The task:
Copy out all the lines in the records that include the word "will".

Material for the task:
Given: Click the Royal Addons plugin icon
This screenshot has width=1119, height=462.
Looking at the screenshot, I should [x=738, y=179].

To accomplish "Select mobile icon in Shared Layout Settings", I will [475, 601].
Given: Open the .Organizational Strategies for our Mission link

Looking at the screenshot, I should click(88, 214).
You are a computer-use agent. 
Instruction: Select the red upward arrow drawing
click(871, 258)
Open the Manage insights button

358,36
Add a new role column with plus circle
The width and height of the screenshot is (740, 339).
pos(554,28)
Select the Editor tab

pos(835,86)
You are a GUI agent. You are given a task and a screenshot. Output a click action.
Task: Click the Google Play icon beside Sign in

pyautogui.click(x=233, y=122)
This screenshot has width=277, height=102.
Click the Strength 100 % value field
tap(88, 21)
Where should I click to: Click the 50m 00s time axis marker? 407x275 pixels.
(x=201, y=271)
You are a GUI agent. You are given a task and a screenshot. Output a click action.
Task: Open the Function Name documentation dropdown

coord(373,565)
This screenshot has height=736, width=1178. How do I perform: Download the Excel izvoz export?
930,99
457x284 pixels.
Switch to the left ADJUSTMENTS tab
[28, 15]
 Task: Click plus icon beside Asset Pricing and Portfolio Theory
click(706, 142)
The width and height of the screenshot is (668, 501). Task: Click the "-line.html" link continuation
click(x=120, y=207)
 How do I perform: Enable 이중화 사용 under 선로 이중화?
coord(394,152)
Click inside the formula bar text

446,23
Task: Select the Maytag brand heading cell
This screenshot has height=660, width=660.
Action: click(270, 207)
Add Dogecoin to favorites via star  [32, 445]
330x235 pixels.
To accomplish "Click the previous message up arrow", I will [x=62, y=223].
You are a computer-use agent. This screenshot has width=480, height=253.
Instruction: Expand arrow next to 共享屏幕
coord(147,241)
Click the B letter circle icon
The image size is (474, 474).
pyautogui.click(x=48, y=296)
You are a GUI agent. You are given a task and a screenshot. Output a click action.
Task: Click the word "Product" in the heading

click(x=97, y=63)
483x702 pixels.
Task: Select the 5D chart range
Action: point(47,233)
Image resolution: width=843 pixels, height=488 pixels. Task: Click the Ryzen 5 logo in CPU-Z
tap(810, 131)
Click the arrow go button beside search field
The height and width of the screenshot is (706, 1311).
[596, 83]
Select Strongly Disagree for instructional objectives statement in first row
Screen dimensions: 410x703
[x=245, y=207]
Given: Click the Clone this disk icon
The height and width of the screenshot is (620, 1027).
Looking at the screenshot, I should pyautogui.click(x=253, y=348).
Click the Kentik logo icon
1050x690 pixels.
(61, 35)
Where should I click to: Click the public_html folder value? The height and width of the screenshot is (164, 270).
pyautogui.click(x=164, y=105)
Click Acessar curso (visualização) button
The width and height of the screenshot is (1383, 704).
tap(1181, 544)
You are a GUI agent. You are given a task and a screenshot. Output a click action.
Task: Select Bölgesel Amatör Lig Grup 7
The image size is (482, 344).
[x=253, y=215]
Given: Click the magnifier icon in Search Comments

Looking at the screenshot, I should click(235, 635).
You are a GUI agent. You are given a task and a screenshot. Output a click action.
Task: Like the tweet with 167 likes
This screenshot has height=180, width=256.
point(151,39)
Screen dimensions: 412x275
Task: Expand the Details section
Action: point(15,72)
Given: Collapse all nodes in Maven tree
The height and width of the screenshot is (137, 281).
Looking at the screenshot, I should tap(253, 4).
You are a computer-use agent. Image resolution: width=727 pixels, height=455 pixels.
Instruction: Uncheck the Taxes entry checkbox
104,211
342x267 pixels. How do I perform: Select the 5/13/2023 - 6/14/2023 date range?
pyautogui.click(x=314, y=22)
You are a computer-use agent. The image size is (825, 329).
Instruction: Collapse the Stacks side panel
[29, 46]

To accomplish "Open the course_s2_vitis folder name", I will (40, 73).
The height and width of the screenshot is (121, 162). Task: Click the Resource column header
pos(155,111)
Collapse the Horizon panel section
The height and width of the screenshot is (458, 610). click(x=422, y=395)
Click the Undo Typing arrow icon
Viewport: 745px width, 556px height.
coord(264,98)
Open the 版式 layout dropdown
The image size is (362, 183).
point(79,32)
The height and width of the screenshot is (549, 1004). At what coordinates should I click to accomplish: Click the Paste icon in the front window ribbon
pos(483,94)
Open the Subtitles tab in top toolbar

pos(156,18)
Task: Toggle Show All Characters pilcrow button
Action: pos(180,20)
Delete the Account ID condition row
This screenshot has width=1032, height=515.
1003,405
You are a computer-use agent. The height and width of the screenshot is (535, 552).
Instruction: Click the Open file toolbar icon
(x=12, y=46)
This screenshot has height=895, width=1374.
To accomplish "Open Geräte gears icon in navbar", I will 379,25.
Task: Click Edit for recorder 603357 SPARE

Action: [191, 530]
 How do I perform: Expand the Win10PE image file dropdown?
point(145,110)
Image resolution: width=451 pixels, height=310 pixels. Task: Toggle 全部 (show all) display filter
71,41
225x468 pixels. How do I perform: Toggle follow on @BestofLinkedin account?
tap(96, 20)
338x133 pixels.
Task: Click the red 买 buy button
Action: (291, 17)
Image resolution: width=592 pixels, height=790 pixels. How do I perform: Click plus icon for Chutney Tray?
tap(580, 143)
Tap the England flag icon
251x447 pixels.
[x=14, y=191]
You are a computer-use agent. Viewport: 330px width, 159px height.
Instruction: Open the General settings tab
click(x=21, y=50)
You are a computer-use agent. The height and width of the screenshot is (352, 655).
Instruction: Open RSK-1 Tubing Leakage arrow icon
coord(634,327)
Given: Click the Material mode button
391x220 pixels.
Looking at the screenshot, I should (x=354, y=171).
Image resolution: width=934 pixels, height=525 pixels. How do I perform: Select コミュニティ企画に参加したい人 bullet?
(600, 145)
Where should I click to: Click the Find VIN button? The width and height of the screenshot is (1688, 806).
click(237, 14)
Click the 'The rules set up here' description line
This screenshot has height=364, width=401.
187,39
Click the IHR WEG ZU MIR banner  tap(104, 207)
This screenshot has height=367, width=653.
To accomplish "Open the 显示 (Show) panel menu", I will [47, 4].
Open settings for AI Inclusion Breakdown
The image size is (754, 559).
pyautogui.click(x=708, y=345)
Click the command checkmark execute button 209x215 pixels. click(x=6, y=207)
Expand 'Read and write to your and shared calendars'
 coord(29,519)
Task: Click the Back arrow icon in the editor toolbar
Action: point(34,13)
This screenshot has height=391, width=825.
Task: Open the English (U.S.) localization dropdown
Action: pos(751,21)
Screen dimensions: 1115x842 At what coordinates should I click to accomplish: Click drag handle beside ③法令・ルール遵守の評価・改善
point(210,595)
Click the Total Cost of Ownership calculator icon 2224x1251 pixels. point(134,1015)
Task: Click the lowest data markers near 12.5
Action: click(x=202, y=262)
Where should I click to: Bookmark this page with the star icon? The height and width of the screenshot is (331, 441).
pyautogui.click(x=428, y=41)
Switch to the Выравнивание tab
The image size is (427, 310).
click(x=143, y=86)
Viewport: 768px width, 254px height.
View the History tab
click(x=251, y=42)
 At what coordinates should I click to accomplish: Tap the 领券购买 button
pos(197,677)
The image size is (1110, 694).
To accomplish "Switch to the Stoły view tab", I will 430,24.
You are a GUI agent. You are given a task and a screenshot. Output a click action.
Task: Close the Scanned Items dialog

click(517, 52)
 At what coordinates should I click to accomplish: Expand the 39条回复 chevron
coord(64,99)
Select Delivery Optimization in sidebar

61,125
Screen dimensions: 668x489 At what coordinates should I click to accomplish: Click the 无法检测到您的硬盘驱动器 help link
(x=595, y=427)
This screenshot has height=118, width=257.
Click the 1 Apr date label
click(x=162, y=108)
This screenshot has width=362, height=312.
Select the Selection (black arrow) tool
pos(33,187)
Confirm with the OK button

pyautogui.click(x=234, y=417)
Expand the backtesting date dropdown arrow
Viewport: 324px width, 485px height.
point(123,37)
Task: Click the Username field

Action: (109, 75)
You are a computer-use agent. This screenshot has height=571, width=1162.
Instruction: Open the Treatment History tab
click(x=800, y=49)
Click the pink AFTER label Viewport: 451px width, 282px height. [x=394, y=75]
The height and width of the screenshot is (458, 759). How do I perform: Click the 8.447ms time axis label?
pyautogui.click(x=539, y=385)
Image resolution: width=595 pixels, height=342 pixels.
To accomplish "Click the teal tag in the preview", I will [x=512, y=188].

Answer to this problem:
To accomplish "Select mobile icon in Shared Layout Settings", I will [475, 601].
To accomplish "Click the previous message up arrow", I will [x=62, y=223].
To accomplish "Open the course_s2_vitis folder name", I will (40, 73).
To accomplish "Open Geräte gears icon in navbar", I will 379,25.
To accomplish "Open the 显示 (Show) panel menu", I will [47, 4].
To accomplish "Switch to the Stoły view tab", I will 430,24.
To accomplish "Click the teal tag in the preview", I will [x=512, y=188].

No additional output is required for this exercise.